Più di quattro italiani su dieci (41%) per un totale di 24,4 milioni di persone sono fuori dalle zone rosse dopo il lockdown di tre giorni per Pasqua e Pasquetta. E’ quanto emerge da una analisi della Coldiretti sulla nuova mappa dei colori con l’Italia divisa tra nove regioni in rosso e 11 regioni in arancione (Abruzzo, Basilicata, Lazio, Liguria, Marche Molise, Sicilia, Sardegna, Umbria, Veneto e Province autonome di Bolzano e di Trento).
Un cambiamento importante per buona parte della popolazione nazionale che – sottolinea la Coldiretti – riacquista spazi di libertà ma anche per molti operatori economici che possono riaprire dopo la dolorosa chiusura delle festività di Pasqua.
Con l’Italia senza zone gialle restano chiusi però per il servizio al tavolo o al bancone i 360mila bar, ristoranti, pizzerie ed agriturismi presenti lungo l’intera penisola con un crack da 7 miliardi per il mese di aprile. Come evidenziato dalle Regioni, che chiedono di valutare possibili aperture dopo il 20 aprile, si tratta di una situazione insostenibile – sottolinea la Coldiretti – dopo il lockdown di Pasqua che rischia di portare alla chiusura definitiva molti servizi di ristorazione e le filiere collegate.
Con le chiusure di aprile salgono a 1,1 milioni di tonnellate i cibi e i vini invenduti dall’inizio della pandemia per i crollo delle attività di bar, trattorie, ristoranti, pizzerie e agriturismi che travolge a valanga interi settori dell’agroalimentare Made in Italy.
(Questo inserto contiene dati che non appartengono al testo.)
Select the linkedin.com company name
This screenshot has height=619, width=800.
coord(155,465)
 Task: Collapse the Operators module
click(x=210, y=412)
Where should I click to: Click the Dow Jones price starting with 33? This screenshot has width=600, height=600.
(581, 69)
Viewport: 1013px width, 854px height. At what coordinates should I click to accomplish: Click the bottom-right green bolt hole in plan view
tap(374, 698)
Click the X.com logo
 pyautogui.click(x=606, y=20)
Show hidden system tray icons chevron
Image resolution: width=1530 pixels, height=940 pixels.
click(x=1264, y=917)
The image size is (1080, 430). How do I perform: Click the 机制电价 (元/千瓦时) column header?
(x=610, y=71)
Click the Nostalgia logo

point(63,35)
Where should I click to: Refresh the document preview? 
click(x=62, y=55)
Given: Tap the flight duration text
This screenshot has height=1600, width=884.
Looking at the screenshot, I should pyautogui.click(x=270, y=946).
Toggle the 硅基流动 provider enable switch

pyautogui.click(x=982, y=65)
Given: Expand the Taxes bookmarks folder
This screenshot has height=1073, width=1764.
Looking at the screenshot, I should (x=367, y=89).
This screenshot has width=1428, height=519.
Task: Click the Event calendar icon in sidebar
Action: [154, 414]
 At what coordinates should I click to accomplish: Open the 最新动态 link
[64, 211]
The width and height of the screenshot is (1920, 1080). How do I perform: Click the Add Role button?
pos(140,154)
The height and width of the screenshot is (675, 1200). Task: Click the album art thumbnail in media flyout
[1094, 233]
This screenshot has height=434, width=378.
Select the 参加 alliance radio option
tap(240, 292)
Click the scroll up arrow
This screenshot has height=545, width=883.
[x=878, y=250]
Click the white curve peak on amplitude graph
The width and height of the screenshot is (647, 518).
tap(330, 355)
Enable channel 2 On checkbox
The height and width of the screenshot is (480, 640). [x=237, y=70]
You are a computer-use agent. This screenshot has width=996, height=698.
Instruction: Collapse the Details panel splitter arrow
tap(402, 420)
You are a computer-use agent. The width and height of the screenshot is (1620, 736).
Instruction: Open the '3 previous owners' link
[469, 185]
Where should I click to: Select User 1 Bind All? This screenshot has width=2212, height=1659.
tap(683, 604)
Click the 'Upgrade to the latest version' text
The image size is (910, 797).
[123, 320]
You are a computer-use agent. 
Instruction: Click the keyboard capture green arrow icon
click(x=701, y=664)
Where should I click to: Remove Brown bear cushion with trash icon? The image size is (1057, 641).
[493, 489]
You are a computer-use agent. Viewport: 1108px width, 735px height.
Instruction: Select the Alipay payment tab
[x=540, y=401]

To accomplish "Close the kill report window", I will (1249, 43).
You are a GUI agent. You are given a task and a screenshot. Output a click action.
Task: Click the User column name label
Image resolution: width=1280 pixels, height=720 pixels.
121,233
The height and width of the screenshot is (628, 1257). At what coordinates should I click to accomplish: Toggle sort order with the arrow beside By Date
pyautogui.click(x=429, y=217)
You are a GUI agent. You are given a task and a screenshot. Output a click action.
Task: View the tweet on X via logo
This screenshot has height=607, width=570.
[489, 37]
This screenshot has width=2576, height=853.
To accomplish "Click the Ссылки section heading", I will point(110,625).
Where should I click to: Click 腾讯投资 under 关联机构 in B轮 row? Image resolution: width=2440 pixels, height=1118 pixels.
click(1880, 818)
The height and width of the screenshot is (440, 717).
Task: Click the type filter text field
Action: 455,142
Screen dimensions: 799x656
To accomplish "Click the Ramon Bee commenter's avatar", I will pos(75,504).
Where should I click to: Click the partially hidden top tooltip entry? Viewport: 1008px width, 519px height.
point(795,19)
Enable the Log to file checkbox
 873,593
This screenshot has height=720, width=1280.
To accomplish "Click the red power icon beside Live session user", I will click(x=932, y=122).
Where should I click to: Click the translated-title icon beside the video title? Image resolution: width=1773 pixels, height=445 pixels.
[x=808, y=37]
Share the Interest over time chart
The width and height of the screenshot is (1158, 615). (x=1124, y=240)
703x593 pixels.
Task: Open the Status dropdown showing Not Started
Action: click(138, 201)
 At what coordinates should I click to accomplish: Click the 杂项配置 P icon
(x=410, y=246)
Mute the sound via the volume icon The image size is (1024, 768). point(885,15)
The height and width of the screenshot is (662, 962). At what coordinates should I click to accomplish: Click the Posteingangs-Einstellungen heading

Al danno economico ed occupazionale si aggiunge il rischio di estinzione per oltre 5mila specialità dell’enogastronomia locale, dai formaggi ai salumi fino ai dolci, per la mancanza di sbocchi di mercato per l’assenza di turisti e la chiusura di ristoranti e agriturismi dove le tradizioni dai campi alla tavola sono tramandate da secoli. In pericolo con la pandemia c’è anche il primato nazionale della biodiversità conquistato dall’Italia in Europa.
Si stima che 330mila tonnellate di carne bovina, 270mila tonnellate di pesce e frutti di mare e circa 220 milioni di bottiglie di vino non siano mai arrivati nell’ultimo anno sulle tavole dei locali costretti ad un logorante stop and go senza la possibilità di programmare gli acquisti anche per prodotti fortemente deperibili. Numeri dietro i quali – precisa la Coldiretti – ci sono decine di migliaia di agricoltori, allevatori, pescatori, viticoltori e casari che soffrono insieme ai ristoratori.
La drastica riduzione dell’attività pesa infatti sulla vendita di molti prodotti agroalimentari, dal vino alla birra, dalla carne al pesce, dalla frutta alla verdura che trovano nel consumo fuori casa un importante mercato di sbocco. In alcuni settori come quello ittico e vitivinicolo la ristorazione rappresenta addirittura il principale canale di commercializzazione per fatturato ma ad essere stati più colpiti sono i prodotti di alta gamma dal vino ai salumi fino ai formaggi.
L’aumento della spesa alimentare delle famiglie italiane del 7,4% nel 2020 per il maggior tempo trascorso a casa non ha purtroppo compensato il crack che si è verificato nella ristorazione con il dimezzamento del volume di affari (- 48%) con il risultato che i consumi alimentari degli italiani che nel 2020 scendono al minimo da almeno un decennio con un crack senza precedenti da 30 miliardi, secondo analisi Coldiretti su dati Ismea.
“Anche alla luce dell’avanzare della campagna di vaccinazione, se le condizioni sanitarie lo permetteranno diventa importante consentire le aperture dei locali della ristorazione” afferma la Coldiretti nel sottolineare peraltro che “con l’arrivo del bel tempo le chiusure favoriscono paradossalmente gli assembramenti all’aperto sulle strade, nelle piazze e sul lungomare. Nei locali della ristorazione sono state invece adottate importanti misure di sicurezza, quali il distanziamento dei posti a sedere facilmente verificabile, il numero strettamente limitato e controllabile di accessi, la registrazione dei nominativi di ogni singolo cliente ammesso.